(Records drawn from a dataset)
-=-=-

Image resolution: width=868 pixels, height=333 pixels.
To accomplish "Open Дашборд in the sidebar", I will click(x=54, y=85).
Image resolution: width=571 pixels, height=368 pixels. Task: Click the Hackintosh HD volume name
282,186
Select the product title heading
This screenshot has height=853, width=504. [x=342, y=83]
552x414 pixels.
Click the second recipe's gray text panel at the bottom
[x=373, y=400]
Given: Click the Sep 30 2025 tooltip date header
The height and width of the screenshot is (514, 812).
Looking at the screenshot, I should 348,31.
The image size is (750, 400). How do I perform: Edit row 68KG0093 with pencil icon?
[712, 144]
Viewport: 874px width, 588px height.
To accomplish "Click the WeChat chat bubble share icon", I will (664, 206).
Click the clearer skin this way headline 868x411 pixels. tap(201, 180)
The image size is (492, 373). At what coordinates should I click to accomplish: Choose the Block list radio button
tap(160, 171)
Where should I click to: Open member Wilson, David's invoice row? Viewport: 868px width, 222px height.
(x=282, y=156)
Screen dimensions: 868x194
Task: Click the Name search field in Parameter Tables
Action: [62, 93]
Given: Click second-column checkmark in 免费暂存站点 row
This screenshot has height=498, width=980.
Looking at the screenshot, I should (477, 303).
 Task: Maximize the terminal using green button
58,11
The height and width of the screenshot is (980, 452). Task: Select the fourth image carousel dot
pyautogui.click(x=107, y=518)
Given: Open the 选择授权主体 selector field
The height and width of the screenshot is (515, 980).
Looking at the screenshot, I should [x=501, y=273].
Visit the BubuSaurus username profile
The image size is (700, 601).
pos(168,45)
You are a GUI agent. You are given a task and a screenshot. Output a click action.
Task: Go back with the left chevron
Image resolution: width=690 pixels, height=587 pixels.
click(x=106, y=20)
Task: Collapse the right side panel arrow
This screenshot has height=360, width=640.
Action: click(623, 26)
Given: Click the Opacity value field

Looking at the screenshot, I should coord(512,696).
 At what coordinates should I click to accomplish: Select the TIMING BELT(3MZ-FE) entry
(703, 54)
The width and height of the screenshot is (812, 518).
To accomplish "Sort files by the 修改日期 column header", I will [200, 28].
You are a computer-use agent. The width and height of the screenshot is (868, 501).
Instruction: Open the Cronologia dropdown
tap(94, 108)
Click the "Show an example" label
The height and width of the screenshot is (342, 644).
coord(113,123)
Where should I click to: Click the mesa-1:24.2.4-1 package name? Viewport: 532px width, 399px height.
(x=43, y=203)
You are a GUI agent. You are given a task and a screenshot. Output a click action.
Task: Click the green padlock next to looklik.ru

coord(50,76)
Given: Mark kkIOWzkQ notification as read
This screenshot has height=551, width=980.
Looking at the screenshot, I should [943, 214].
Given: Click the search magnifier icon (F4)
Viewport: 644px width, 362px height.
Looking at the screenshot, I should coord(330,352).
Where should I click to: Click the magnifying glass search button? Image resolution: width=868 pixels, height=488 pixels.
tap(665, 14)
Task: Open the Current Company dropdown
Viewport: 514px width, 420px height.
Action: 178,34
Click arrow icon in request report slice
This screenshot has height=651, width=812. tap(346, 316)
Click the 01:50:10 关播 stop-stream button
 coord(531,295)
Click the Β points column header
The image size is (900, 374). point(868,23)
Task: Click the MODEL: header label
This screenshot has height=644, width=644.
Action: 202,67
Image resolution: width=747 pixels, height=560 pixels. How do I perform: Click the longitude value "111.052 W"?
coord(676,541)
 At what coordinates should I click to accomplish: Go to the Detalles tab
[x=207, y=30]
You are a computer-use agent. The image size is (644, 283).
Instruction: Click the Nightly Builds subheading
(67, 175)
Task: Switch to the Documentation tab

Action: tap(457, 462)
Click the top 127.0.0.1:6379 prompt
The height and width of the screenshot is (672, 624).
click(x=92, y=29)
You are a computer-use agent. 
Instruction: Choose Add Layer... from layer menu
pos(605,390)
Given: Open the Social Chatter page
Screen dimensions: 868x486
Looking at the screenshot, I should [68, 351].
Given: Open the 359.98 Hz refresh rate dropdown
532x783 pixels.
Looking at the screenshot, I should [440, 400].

-=-=-

- Problem details -
Could the data above be set down exactly, in full?

- Answer below -
Image resolution: width=868 pixels, height=333 pixels.
To accomplish "Open Дашборд in the sidebar", I will click(x=54, y=85).
Image resolution: width=571 pixels, height=368 pixels. Task: Click the Hackintosh HD volume name
282,186
Select the product title heading
This screenshot has height=853, width=504. [x=342, y=83]
552x414 pixels.
Click the second recipe's gray text panel at the bottom
[x=373, y=400]
Given: Click the Sep 30 2025 tooltip date header
The height and width of the screenshot is (514, 812).
Looking at the screenshot, I should 348,31.
The image size is (750, 400). How do I perform: Edit row 68KG0093 with pencil icon?
[712, 144]
Viewport: 874px width, 588px height.
To accomplish "Click the WeChat chat bubble share icon", I will (664, 206).
Click the clearer skin this way headline 868x411 pixels. tap(201, 180)
The image size is (492, 373). At what coordinates should I click to accomplish: Choose the Block list radio button
tap(160, 171)
Where should I click to: Open member Wilson, David's invoice row? Viewport: 868px width, 222px height.
(x=282, y=156)
Screen dimensions: 868x194
Task: Click the Name search field in Parameter Tables
Action: [62, 93]
Given: Click second-column checkmark in 免费暂存站点 row
This screenshot has height=498, width=980.
Looking at the screenshot, I should (477, 303).
 Task: Maximize the terminal using green button
58,11
The height and width of the screenshot is (980, 452). Task: Select the fourth image carousel dot
pyautogui.click(x=107, y=518)
Given: Open the 选择授权主体 selector field
The height and width of the screenshot is (515, 980).
Looking at the screenshot, I should [x=501, y=273].
Visit the BubuSaurus username profile
The image size is (700, 601).
pos(168,45)
You are a GUI agent. You are given a task and a screenshot. Output a click action.
Task: Go back with the left chevron
Image resolution: width=690 pixels, height=587 pixels.
click(x=106, y=20)
Task: Collapse the right side panel arrow
This screenshot has height=360, width=640.
Action: click(623, 26)
Given: Click the Opacity value field

Looking at the screenshot, I should coord(512,696).
 At what coordinates should I click to accomplish: Select the TIMING BELT(3MZ-FE) entry
(703, 54)
The width and height of the screenshot is (812, 518).
To accomplish "Sort files by the 修改日期 column header", I will [200, 28].
You are a computer-use agent. The width and height of the screenshot is (868, 501).
Instruction: Open the Cronologia dropdown
tap(94, 108)
Click the "Show an example" label
The height and width of the screenshot is (342, 644).
coord(113,123)
Where should I click to: Click the mesa-1:24.2.4-1 package name? Viewport: 532px width, 399px height.
(x=43, y=203)
You are a GUI agent. You are given a task and a screenshot. Output a click action.
Task: Click the green padlock next to looklik.ru

coord(50,76)
Given: Mark kkIOWzkQ notification as read
This screenshot has height=551, width=980.
Looking at the screenshot, I should [943, 214].
Given: Click the search magnifier icon (F4)
Viewport: 644px width, 362px height.
Looking at the screenshot, I should coord(330,352).
Where should I click to: Click the magnifying glass search button? Image resolution: width=868 pixels, height=488 pixels.
tap(665, 14)
Task: Open the Current Company dropdown
Viewport: 514px width, 420px height.
Action: 178,34
Click arrow icon in request report slice
This screenshot has height=651, width=812. tap(346, 316)
Click the 01:50:10 关播 stop-stream button
 coord(531,295)
Click the Β points column header
The image size is (900, 374). point(868,23)
Task: Click the MODEL: header label
This screenshot has height=644, width=644.
Action: 202,67
Image resolution: width=747 pixels, height=560 pixels. How do I perform: Click the longitude value "111.052 W"?
coord(676,541)
 At what coordinates should I click to accomplish: Go to the Detalles tab
[x=207, y=30]
You are a computer-use agent. The image size is (644, 283).
Instruction: Click the Nightly Builds subheading
(67, 175)
Task: Switch to the Documentation tab

Action: tap(457, 462)
Click the top 127.0.0.1:6379 prompt
The height and width of the screenshot is (672, 624).
click(x=92, y=29)
You are a computer-use agent. 
Instruction: Choose Add Layer... from layer menu
pos(605,390)
Given: Open the Social Chatter page
Screen dimensions: 868x486
Looking at the screenshot, I should [68, 351].
Given: Open the 359.98 Hz refresh rate dropdown
532x783 pixels.
Looking at the screenshot, I should [440, 400].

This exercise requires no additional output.